Exercise: Output exactly the line containing "This screenshot has width=819, height=653." and each line after it through the last line of the records, and nothing else.

Source information:
⟨
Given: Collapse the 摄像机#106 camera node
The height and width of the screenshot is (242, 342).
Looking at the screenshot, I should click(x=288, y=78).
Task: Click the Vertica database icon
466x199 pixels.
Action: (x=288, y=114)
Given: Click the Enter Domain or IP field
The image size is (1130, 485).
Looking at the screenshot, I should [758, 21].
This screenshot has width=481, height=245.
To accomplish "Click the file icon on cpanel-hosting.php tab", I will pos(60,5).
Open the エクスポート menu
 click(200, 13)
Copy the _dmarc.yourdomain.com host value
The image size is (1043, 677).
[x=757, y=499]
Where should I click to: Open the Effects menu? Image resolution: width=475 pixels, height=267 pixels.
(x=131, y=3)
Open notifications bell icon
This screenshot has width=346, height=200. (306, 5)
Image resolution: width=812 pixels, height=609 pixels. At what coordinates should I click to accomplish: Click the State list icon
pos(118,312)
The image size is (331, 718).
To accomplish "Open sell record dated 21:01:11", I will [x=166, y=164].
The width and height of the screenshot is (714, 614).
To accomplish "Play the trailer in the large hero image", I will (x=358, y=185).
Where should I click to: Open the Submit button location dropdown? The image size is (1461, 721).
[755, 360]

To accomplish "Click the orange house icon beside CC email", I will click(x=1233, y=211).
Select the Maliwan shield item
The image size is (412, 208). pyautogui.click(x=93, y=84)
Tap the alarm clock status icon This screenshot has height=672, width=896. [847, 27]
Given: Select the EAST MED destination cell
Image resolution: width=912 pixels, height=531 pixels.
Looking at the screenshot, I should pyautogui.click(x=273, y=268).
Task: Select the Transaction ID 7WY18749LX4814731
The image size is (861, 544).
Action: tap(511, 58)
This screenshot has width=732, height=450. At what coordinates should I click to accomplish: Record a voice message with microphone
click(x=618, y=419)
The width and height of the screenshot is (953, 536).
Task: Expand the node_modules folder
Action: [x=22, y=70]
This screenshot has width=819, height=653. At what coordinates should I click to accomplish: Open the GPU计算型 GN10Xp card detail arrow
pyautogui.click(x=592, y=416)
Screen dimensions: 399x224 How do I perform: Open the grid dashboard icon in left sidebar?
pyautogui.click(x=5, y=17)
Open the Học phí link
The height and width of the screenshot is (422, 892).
⟩
Answer area:
This screenshot has width=819, height=653. At what coordinates should I click to accomplish: Open the GPU计算型 GN10Xp card detail arrow
pyautogui.click(x=592, y=416)
Screen dimensions: 399x224 How do I perform: Open the grid dashboard icon in left sidebar?
pyautogui.click(x=5, y=17)
Open the Học phí link
The height and width of the screenshot is (422, 892).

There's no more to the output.